Aufgabenstellung → Können Sie den folgenden Textauszug über den religiösen Menschen und den Naturforscher vollständig und Wort für Wort wiederholen?

Ausgewählter Textauszug →
= = = = =

Bei dieser Übereinstimmung ist aber doch auch ein grundsätzlicher Unterschied zu beachten. Für den religiösen Menschen ist Gott unmittelbar und primär gegeben. Aus ihm, aus seinem allmächtigen Willen, quellen alles Leben und alles Geschehen in der körperlichen wie in der geistigen Welt. Wenn er auch nicht mit dem Verstand erkennbar ist, so wird er doch durch die religiösen Symbole in der Anschauung unmittelbar erfasst und legt seine heilige Botschaft in die Seelen derer, die sich ihm gläubig anvertrauen. Im Gegensatz dazu ist für den Naturforscher das einzig primär Gegebene der Inhalt seiner Sinneswahrnehmungen und der daraus abgeleiteten Messungen. Von da aus sucht er sich auf dem Weg der induktiven Forschung, Gott und seiner Weltordnung als dem höchsten, ewig unerreichbaren Ziel nach Möglichkeit anzunähern.

= = = = =

Bereitgestelltes Material →
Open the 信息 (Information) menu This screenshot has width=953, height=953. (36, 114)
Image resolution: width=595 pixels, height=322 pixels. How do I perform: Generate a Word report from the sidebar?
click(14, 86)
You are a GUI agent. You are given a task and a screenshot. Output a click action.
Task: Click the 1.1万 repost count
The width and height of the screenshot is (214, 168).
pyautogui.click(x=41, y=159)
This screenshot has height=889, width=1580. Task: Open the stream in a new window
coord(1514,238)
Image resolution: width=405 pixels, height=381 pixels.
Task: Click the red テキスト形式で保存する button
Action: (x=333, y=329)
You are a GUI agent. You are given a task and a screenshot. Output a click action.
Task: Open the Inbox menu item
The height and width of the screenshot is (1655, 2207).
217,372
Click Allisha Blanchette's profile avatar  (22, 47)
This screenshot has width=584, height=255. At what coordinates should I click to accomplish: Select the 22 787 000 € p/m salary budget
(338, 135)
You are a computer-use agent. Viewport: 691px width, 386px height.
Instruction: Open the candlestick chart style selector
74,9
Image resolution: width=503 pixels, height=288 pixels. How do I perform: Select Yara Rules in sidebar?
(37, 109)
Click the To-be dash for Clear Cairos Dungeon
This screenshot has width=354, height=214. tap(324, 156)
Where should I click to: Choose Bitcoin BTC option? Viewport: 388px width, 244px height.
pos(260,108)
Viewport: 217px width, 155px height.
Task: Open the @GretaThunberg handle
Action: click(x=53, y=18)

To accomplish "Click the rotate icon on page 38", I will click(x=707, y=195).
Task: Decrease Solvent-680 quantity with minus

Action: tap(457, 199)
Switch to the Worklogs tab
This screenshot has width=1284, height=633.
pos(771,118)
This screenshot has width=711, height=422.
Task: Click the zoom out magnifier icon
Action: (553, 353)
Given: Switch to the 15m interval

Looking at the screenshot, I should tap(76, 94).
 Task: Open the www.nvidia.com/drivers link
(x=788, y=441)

= = = = =

Antwort zur Aufgabe →
Bei dieser Übereinstimmung ist aber doch auch ein grundsätzlicher Unterschied zu beachten. Für den religiösen Menschen ist Gott unmittelbar und primär gegeben. Aus ihm, aus seinem allmächtigen Willen, quellen alles Leben und alles Geschehen in der körperlichen wie in der geistigen Welt. Wenn er auch nicht mit dem Verstand erkennbar ist, so wird er doch durch die religiösen Symbole in der Anschauung unmittelbar erfasst und legt seine heilige Botschaft in die Seelen derer, die sich ihm gläubig anvertrauen. Im Gegensatz dazu ist für den Naturforscher das einzig primär Gegebene der Inhalt seiner Sinneswahrnehmungen und der daraus abgeleiteten Messungen. Von da aus sucht er sich auf dem Weg der induktiven Forschung, Gott und seiner Weltordnung als dem höchsten, ewig unerreichbaren Ziel nach Möglichkeit anzunähern.